As with all matters scientific, the more we learn, the more we find out that we don’t know. It will be interesting to see how the impending avalanche of genetic incidentalomas plays out.
June 6, 2011
Early June marks the 30th anniversary of the reporting of the first AIDS cases, but it’s also an older medical anniversary – recognition that the drug diethylstilbestrol (DES) derailed development of the reproductive systems of a huge cohort of fetuses. I was one.
My mom, like millions of others, was handed “a vitamin” while pregnant with me in 1954, which in those days of medical paternalism, she never questioned. And so when I became a teenager, I began to drip, and was hauled off to the gyno. The verdict: Adenosis. The label: DES daughter. It was scary.
As an endocrine disrupter before the term was coined, DES, among other things, played havoc with the boundaries between tissues of the cervix, which prevented glands from vanishing on schedule. With the hormonal onslaught of adolescence, the errant glands went into overdrive. Fortunately, I didn’t have the otherwise rare cancer whose sudden appearance led to identifying the problem, as with AIDS. I also escaped the trademark DES small uterus, and my husband, a DES son, escaped XY-related problems. But my mom did die of breast cancer – another legacy of the “vitamin” thought to protect against pregnancy loss.
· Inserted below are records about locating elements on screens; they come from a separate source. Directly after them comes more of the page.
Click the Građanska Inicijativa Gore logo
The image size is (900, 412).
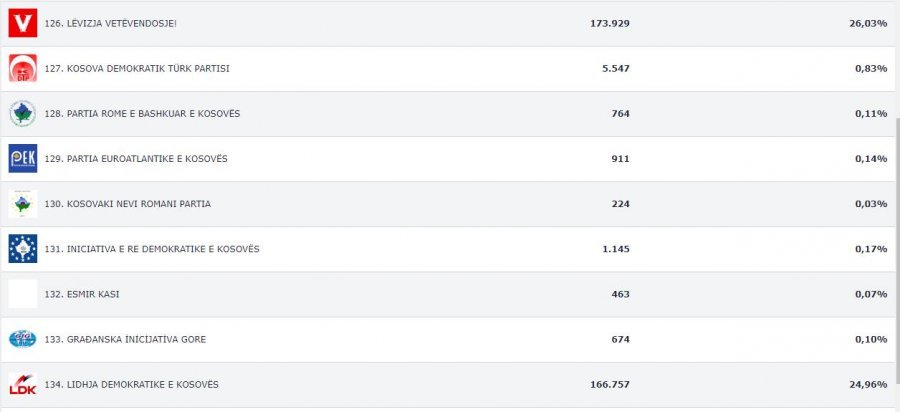23,339
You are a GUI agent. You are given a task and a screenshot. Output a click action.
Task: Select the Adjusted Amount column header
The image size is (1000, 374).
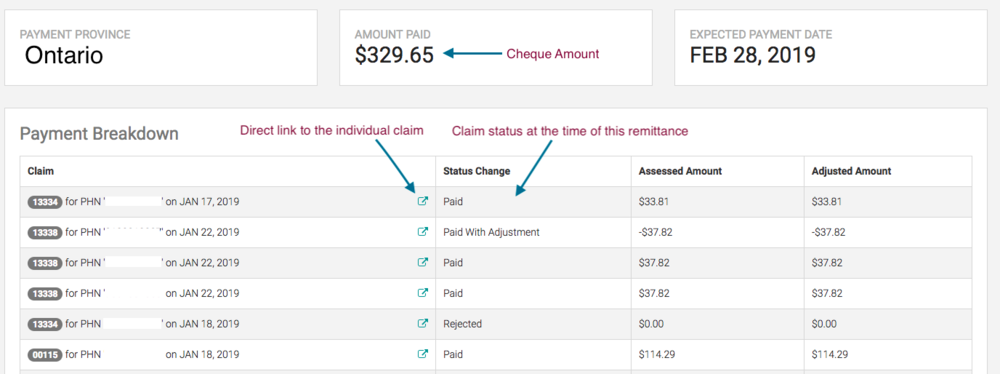(851, 171)
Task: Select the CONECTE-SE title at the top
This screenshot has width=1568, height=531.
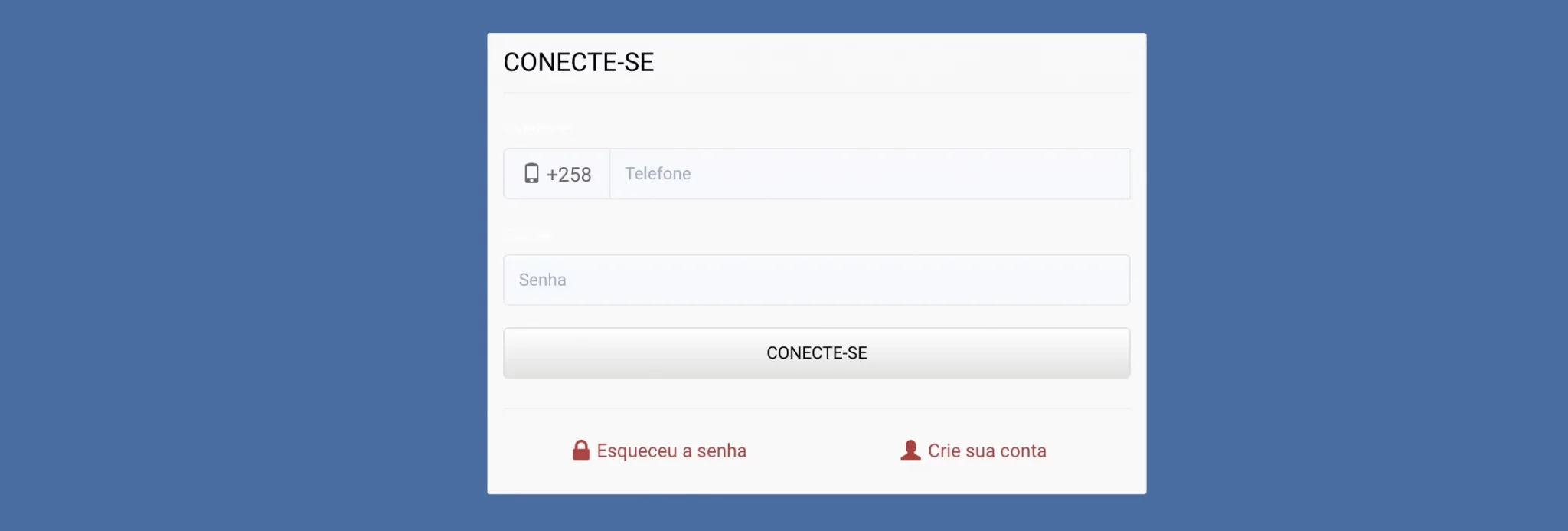Action: pos(579,63)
And so far the DES Follow-up Study on the third generation – my three daughters – has revealed only a slight increase in ovarian cancer risk that is likely a statistical fluke awaiting larger numbers.
Pregnancy paternalism took years to dissipate. In 1981, my ob clearly knew something was amiss, but he said nothing. And so we were shocked at the on-time birth of daughter #1, who weighed less than the scraggliest chicken at the supermarket.
Then in the middle '80s I began providing genetic counseling at CareNet Medical Group in Schenectady, NY, founded by a wonderful ob/gyn, Hong Kyu Cheon, whose mother had been a midwife in Korea. When he retired, he handed the practice over to his daughter and daughter-in-law. Today CareNet is run by women. It's not that an XY ob/gyn can't be competent or caring, but there is something comforting, given what happened to my mother, about a woman-run practice.
And how things have changed! Patients now come into doctors offices already very informed, even naming specific drugs thanks to all the TV ads. My genetic counseling patients come armed with printouts describing their risks and possible tests, and sometimes even direct-to-consumer genetic test results. It is hard to imagine my mother's time, when she was expected to happily take anything the white-coated authority figure handed out.